╭──
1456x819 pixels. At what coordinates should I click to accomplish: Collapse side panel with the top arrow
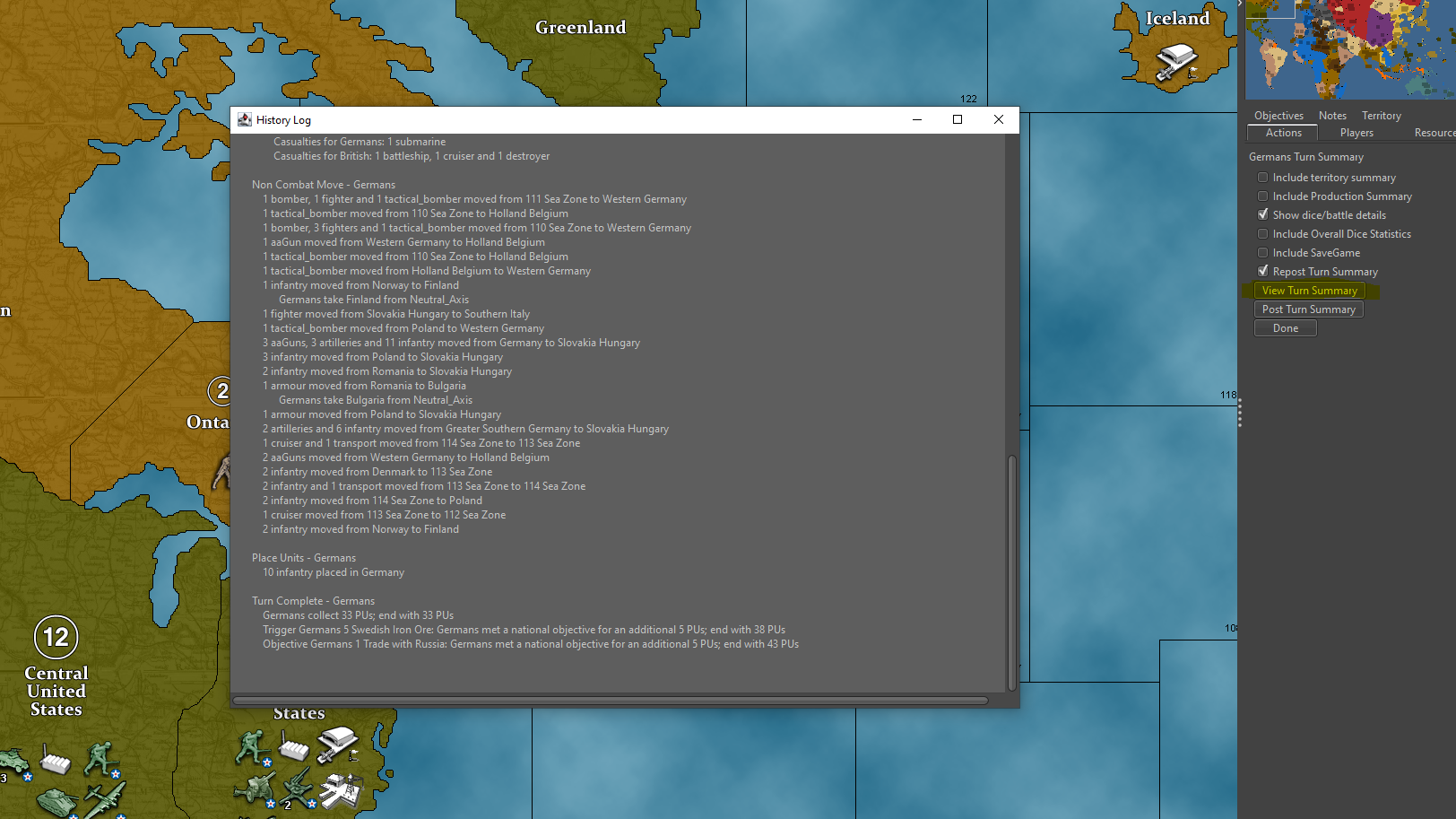point(1240,4)
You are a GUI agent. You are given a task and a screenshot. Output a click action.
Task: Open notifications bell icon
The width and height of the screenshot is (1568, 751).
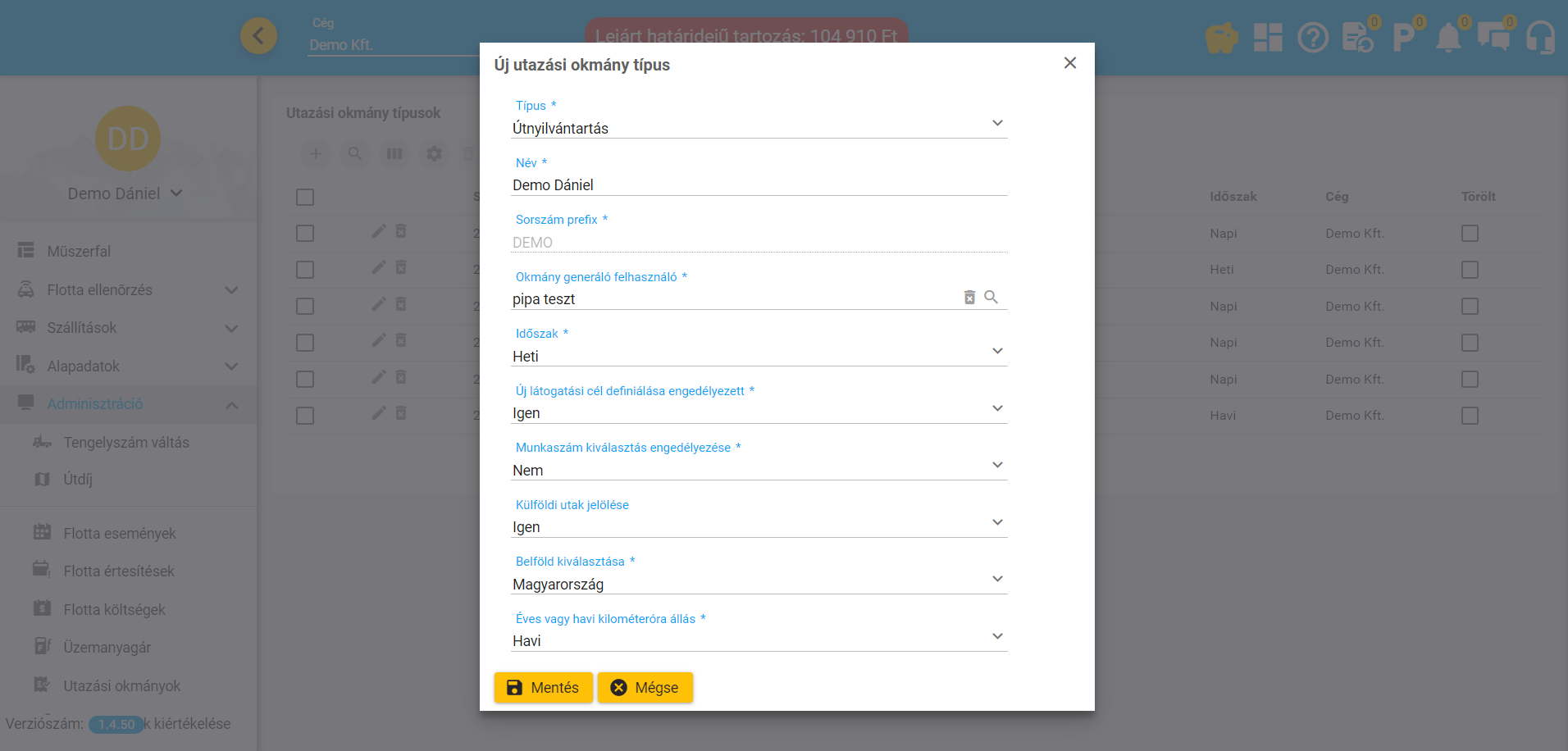(x=1448, y=38)
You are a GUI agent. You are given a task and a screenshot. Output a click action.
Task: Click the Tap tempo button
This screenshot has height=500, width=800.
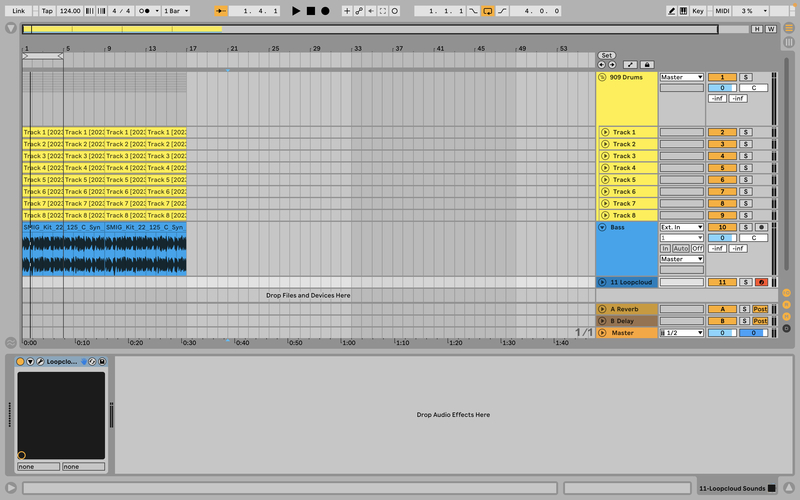47,10
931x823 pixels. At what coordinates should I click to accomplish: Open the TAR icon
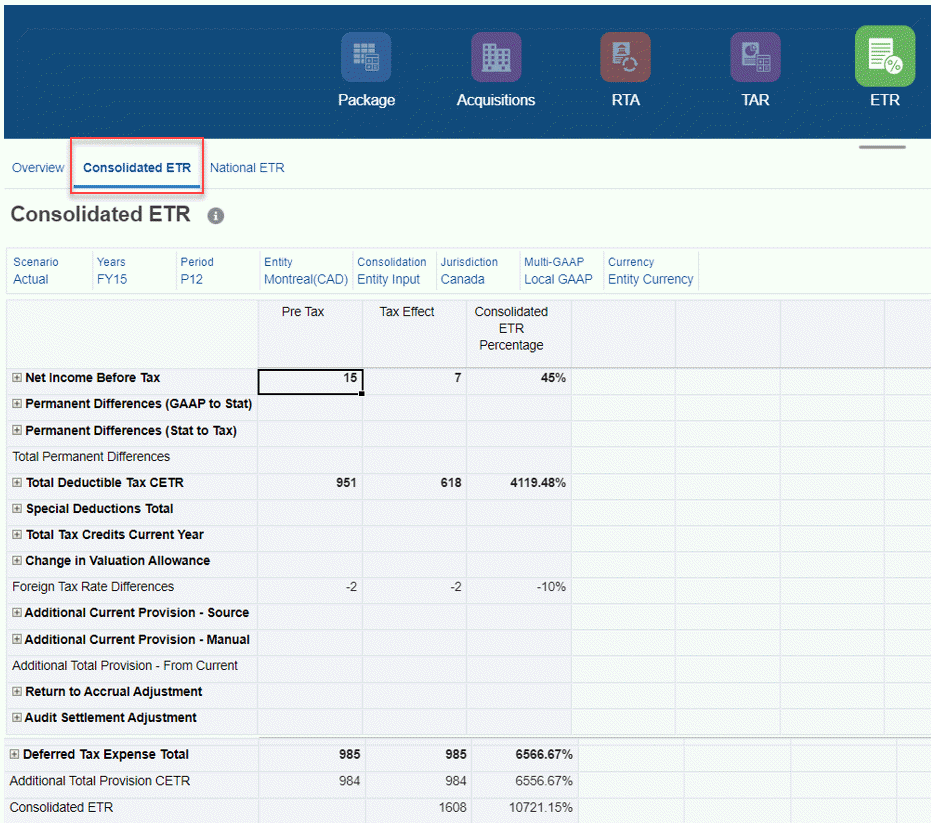(755, 57)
╰──
#### Exercise instructions:
The entries above must be restated exactly in the answer, and the pictures left out.

#### Response to this exercise:
1456x819 pixels. At what coordinates should I click to accomplish: Collapse side panel with the top arrow
point(1240,4)
You are a GUI agent. You are given a task and a screenshot. Output a click action.
Task: Open notifications bell icon
The width and height of the screenshot is (1568, 751).
(x=1448, y=38)
You are a GUI agent. You are given a task and a screenshot. Output a click action.
Task: Click the Tap tempo button
This screenshot has height=500, width=800.
47,10
931x823 pixels. At what coordinates should I click to accomplish: Open the TAR icon
(755, 57)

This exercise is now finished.